El caos es parte del asunto. Es deliberado. No es casual. Ya es viejo lo que digo. Ya llegó. Ya se instaló. Hay un montón de Pergolinis y Rebords y Manus Joves y Caputos y Gebels usufructuándolo. Critican a Milei con la izquierda y cobran de YPF con la derecha mientras los pibardos pagan para ir a verlos "pegarse" en Huracán. It's done. No hay vuelta atrás. En eso (y ojalá sólo en eso) tiene toda la razón Santiago Caputo: no hay nada que podamos hacer para torcer el curso de la historia. Lean a Da Empoli o cualquiera que explique todo eso que ya sabemos sobre la ira y el algoritmo, sobre el aprovechamiento de la insatisfacción social, sobre el desprecio a las élites políticas tradicionales y a las instituciones de la democracia liberal, sobre los planes de Peter Thiel y otros tecno-oligarcas neoreaccionarios, sobre la retroalimentación del engagement de las redes sociales con violencia, confusión, paranoia y frustración, sobre los avatars que gobiernan nuestra vida real. Por supuesto que Dante Gebel puede ser presidente, chicos. De hecho, me parece que está sobrecalificado.

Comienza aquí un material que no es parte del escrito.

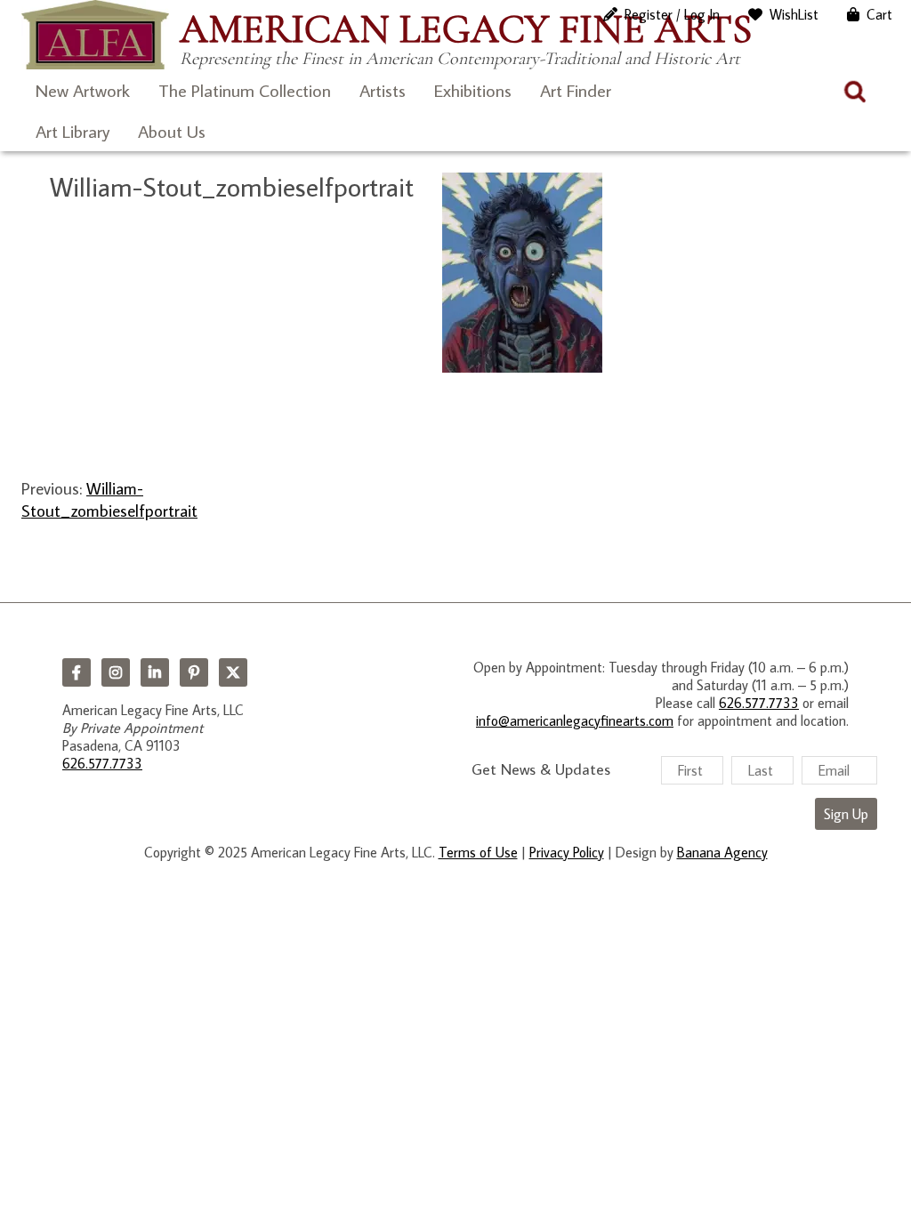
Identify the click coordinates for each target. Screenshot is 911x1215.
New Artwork (83, 89)
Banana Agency (722, 852)
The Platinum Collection (244, 89)
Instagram (115, 672)
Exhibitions (473, 89)
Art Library (72, 130)
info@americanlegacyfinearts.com (574, 720)
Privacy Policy (566, 852)
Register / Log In (672, 14)
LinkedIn (155, 672)
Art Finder (575, 89)
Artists (382, 89)
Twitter (233, 672)
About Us (172, 130)
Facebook (76, 672)
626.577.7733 (102, 763)
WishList (794, 14)
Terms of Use (478, 852)
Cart (879, 14)
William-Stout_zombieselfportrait (109, 499)
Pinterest (194, 672)
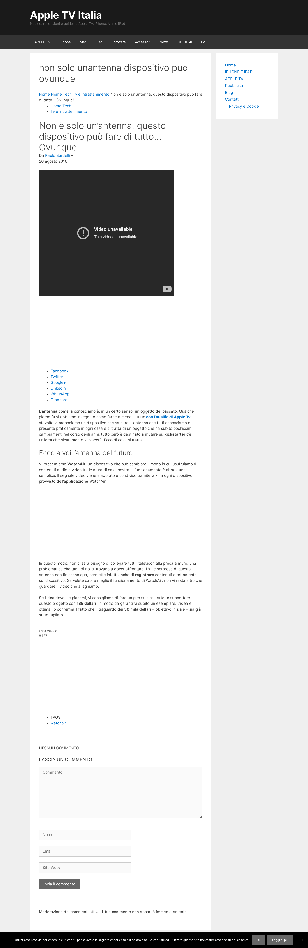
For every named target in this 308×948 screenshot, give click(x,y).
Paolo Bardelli (57, 155)
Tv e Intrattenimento (69, 111)
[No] (302, 940)
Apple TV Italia (66, 15)
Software (118, 42)
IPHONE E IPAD (239, 72)
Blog (229, 92)
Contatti (232, 99)
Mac (83, 42)
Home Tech (61, 106)
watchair (58, 723)
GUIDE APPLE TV (191, 42)
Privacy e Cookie (244, 106)
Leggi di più (280, 940)
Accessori (143, 42)
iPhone (65, 42)
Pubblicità (234, 85)
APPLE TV (42, 42)
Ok (258, 940)
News (164, 42)
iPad (98, 42)
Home (230, 65)
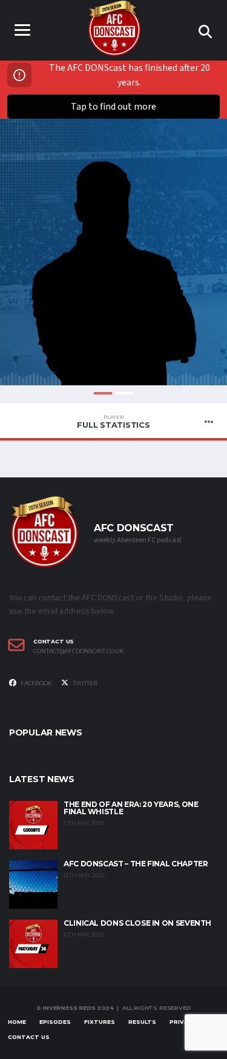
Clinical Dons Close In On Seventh (137, 923)
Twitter (84, 683)
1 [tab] (103, 393)
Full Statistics (113, 422)
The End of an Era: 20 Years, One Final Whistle (131, 808)
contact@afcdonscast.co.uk (78, 651)
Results (142, 1021)
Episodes (55, 1021)
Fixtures (99, 1021)
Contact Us (29, 1037)
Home (17, 1021)
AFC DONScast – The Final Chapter (136, 863)
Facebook (35, 683)
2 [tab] (125, 393)
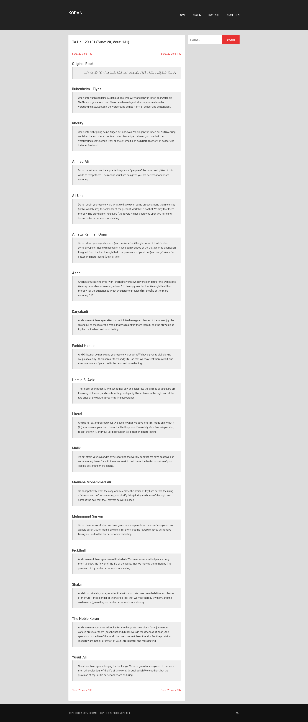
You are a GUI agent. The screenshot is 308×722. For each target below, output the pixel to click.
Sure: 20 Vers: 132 (171, 53)
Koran (75, 12)
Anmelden (233, 15)
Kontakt (214, 15)
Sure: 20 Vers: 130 (82, 53)
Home (182, 15)
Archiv (197, 15)
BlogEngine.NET (121, 713)
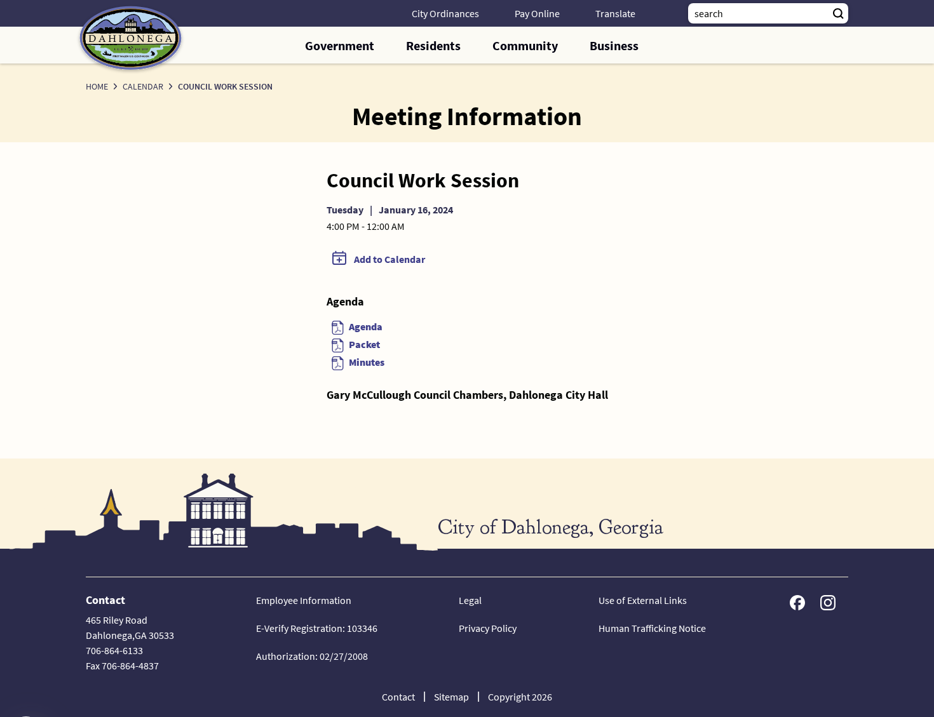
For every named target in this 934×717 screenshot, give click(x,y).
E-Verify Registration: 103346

“¿No le parece curioso que la gente pague para que la engañen?", se preguntaba el enorme ilusionista René Lavand. Él, un diestro que había tenido que aprender a ilusionar con la izquierda luego de que lo atropellara un auto y le amputaran el brazo a los 9 años, lo entendía mejor que nadie. Porque mirá que los hacía lentos de verdad los movimientos de cartas, eh. Y así y todo, nada. Nadie se daba cuenta. No es casual que un actor o un pastor quiera ser político o incluso presidente de la Argentina. Si al final del día se dedican a lo mismo y nadie se da cuenta. ¿Seremos tan tontos? ¿O será que preferimos no ver el as bajo la manga y los hilos de la marioneta? Porque la verdad que, como decía Lavand, no se puede, eh. No se puede hacer más lento.